DOCUMENT SECTION.
— BEGIN —
How to access, download, and analyze data for S3 usage

In this learning path, you will start your Jupyter notebook server and select preferences for S3 usage. You will also learn how to access and download the data you create as well as analyze it, using a variety of skills and tools.

Access and download S3 data

You are now inside your JupyterLab environment (Figure 2). It's a web-based environment, but everything you do here is actually happening on the OpenShift Data Science cluster. This means that, without having to install and maintain anything on your own computer, and without consuming lots of local resources such as CPU and RAM, you can conduct your data science work in this powerful and stable managed environment.

The Name explorer panel in a JupyterLab workspace shows available options.
Figure 2. The Name explorer panel in a JupyterLab workspace shows available options.

 

You are now in a window that resembles a file browser on a desktop. The window displays the files and folders that are saved in your personal space inside OpenShift Data Science. The window is pretty empty right now, though. So the first thing we will do is add content into this environment by using Git.

Cloning a GitHub repository

You can clone a Git repository in JupyterLab through the left-hand toolbar or the Git menu option in the main menu (Figure 3).

Access to GitHub repositories is available in the main menu at the top of the screen and in the toolbar on the left.
Figure 3. Access to GitHub repositories is available in the main menu at the top of the screen and in the toolbar on the left.

 

Let's clone a repository using the left-hand toolbar. Click on the GitHub icon, shown in Figure 4.

The Git icon is the third icon from the top in the JupyterLab toolbar.
Figure 4. The GitHub icon is the third icon from the top in the JupyterLab toolbar.

 

Then click on Clone a Repository (Figure 5.)
— END —
SET PROBLEM A.
Check each statement against the JupyterLab tutorial above: (i) the work done in JupyterLab runs on the user's own computer; (ii) the GitHub icon is the third icon from the top in the JupyterLab toolbar; (iii) a repository can be cloned only through the Git menu. Mark each yes or no and quote the words of the tutorial that decide it.
SET PROBLEM B.
Please carry the JupyterLab tutorial forward, starting after its last sentence.

COLLECTED MATERIAL.
— BEGIN —
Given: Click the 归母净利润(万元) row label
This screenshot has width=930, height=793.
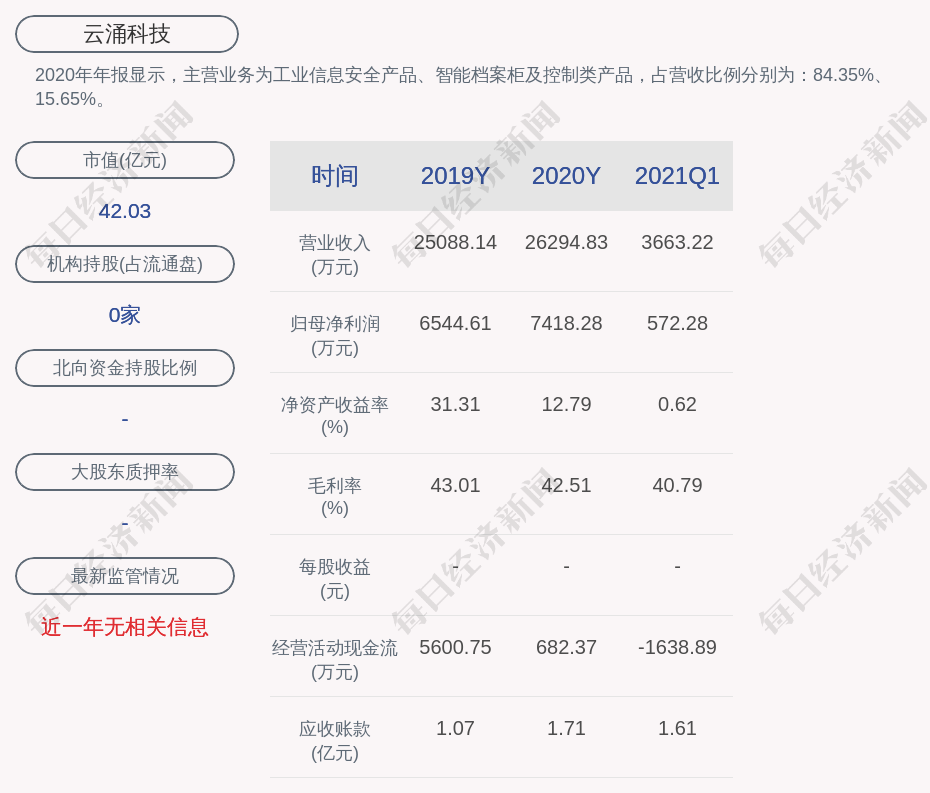Looking at the screenshot, I should [335, 335].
— END —
WRITTEN RESPONSE A.
(i) No: "everything you do here is actually happening on the OpenShift Data Science cluster"
(ii) Yes: "The GitHub icon is the third icon from the top in the JupyterLab toolbar."
(iii) No: "You can clone a Git repository in JupyterLab through the left-hand toolbar or the Git menu option in the main menu"

WRITTEN RESPONSE B.
After selecting the Git icon, select “Clone a Repository”
Figure 5. After selecting the Git icon, select “Clone a Repository”.

 

Enter your Git repository URL, which for this learning path is https://github.com/rh-aiservices-bu/access-s3-data. Then click CLONE (Figure 6).

Finish cloning the repository by clicking the CLONE button.
Figure 6. Finish cloning the repository by clicking the CLONE button.

 

Cloning takes a few seconds, after which you can double-click and navigate to the newly-created folder (access-s3-data) which contains your cloned Git repository.

For this learning path, double-click and navigate to the newly-created folder, named access-s3-data. The Git repository contains an empty datasets directory and the following files (Figure 7):

  • downloadData.ipynb
  • simpleCalc.ipynb
  • Requirements.txt
  • README.md
The user interface shows a list of downloaded files.
Figure 7. The user interface shows a list of downloaded files.

 

Access and download S3 data

In the Name menu, double-click the downloadData.ipynb notebook (Figure 8).

Open the downloadData Jupyter notebook.
Figure 8. Open the downloadData Jupyter notebook.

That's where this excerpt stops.